This challenge makes one decide to opt for rocky Lords Rake rather than Foxes Tarn. Scrambling on loose scree downhill and then shouting “Rocks below!” uphill, one eventually pops out on top of that beasty we call Scafell. Time for a rest, check the view, photo and then choosing the worst route off the top down the steepest decent of the round. Wasdale below – and I mean “below”. Down the scree slope with rocks bashing your ankles we went, down, down until the legs ached followed by a fresh wash in the stream.
Running into Checkpoint 3 – Wasdale, I met my favourite supporter, Ruth, whom I had primed not to show any sympathy or comment on how I might look. She helped me get some rice pudding and custard down. Ade joined us having travelled from Hull. Dave and Max decided that leg 3 wasn’t enough – so let’s do leg 4 too. With water bottles filled up, we set off at 10 am. Up my nemesis – Yewbarrow. A 44 min slog straight up in the baking sun. Here is where things started to go awry. Max decided he would be the water buffalo and loaded himself up with a good few litres. This, plus the heat etc. slowed him down. Dave hung back to help, but as most hills in the Lakes have many false summits, I soon lost Max and Dave. Over the top Danny, Ade and I went. Eventually slogging up a higher, but easier gradient Red Pike, Dave caught up. Max, knowledgeable in these hills would look after himself, I hoped. Ade was urging us along.
Steeple is an out-and-back peak jutting off the main massifs. I met Danny starting this when I returned. He didn’t look good. Ade hung back and I caught up with Dave. Up and over Pillar and way down the other side we saw Ade ahead. Danny’s knees had packed up and they met Max who would take care of the situation. All good. We kept our speed and found a better line up Kirk fell (not the gullies which spooked Dave and me on a previous recce). Relentless climbs up and down with loose rocks and heavy underfoot. The sun was doing his job well. One custard down to help the energy. Nothing else would work. I remained very worried about the “food in” part. A “blow” was surely looming.
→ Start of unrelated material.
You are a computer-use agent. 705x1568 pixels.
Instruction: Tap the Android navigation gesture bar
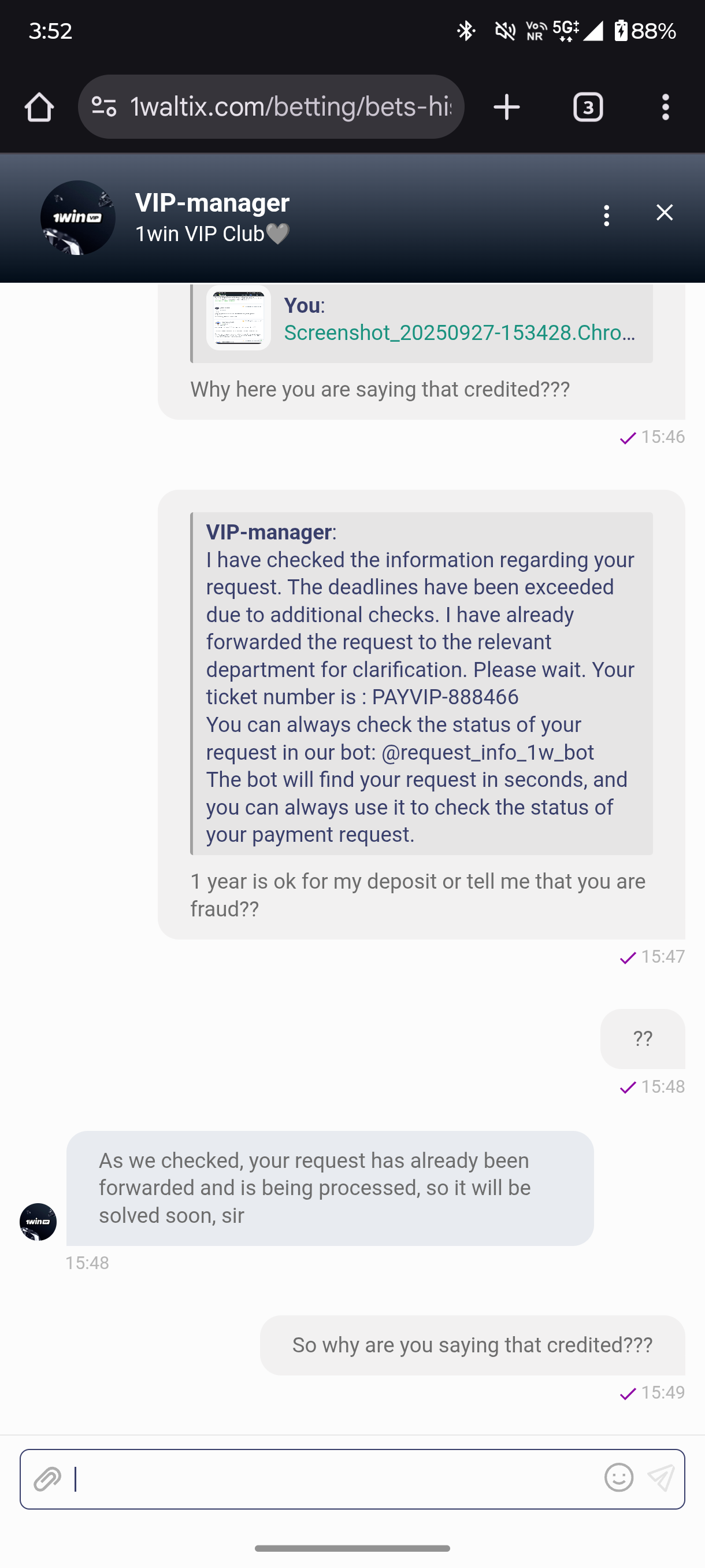(x=352, y=1548)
Great Gable, the last impending giant, is one huge climb followed by the similar painfully slow, near vertical decent to Pillar and Kirk Fell. Ade reminded us to pose for a photo with the plaque remembering those who had fallen in the Great Wars. With the hardest climbs under our belt we moved onto Green Gable. A stop to cool my head in the only tarn with water, followed by a roll over and moan was met with a laugh and a kick to get me going. Dave was enjoying this! Brandreth and Grey Knotts with a steep long decent into Honister saw leg 4 done.
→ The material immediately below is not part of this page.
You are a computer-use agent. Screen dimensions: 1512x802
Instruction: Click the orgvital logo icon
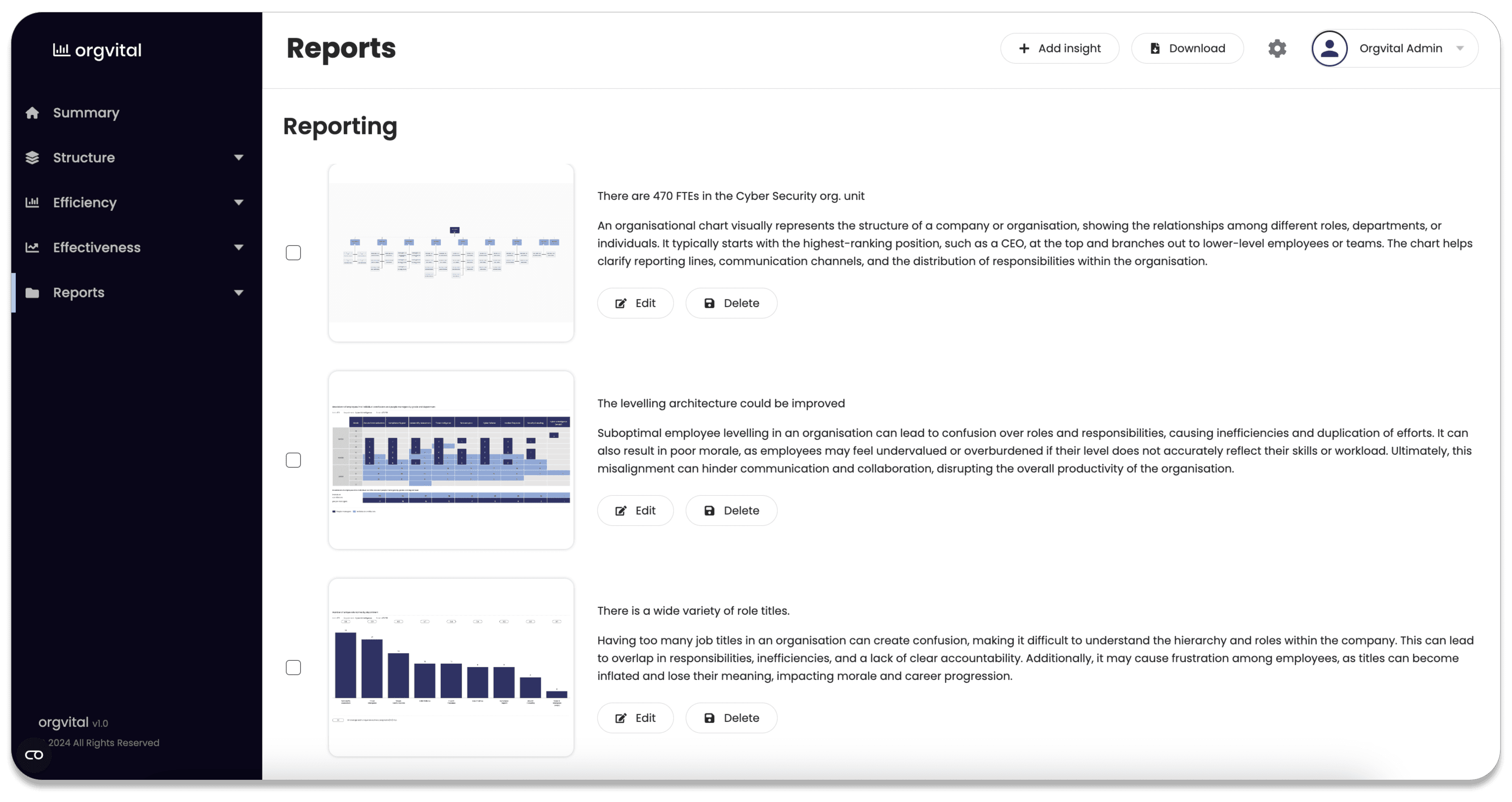[61, 50]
Here I was met by Richard, my old running friend from Chester who literally put a West Cheshire vest on me way back when and said to join their league team. My last leg supporter couldn’t be found, so poor Ade was voluntold to do leg 5. A quick food stop and I was still on the 22h30 – 23h00 mark.
Up Dale Head with 7 summits, Hindcarth and the long path to Robinson. Peak 42 at 4 pm. All good. We picked our way down the smooth rocks and eventually descended off these peaks. Racing now along the valley floor, poor Ade’s lungs had too much oxygen. Richard and Dave now met me at Newlands church for the 9 kms tar home. Running at a healthy pace we worked our way into Keswick. I found my 2nd 2nd wind and found myself rushing through town, stopping the traffic and weaving thru the Saturday market. I raced up those Moot Hall steps at 17:13 – 22h03. Elated, but kicking myself over those 3 mins!
That’s it. Fill in the ratification form, get it approved by the secretary and you’ve completed the Bob Graham round. I joined the 24hr BG club. There’s no pomp, medals, T shirts. It’s just you and your memories.
I think, because such a not-big-deal is made of the BG, it’s such a big deal.
A huge thank you to all who supported in so many ways. Job done. The views remain for another visit, but at a more sedate pace? Welcome to running in the UK.
Now, did I see a Public foot path down that road?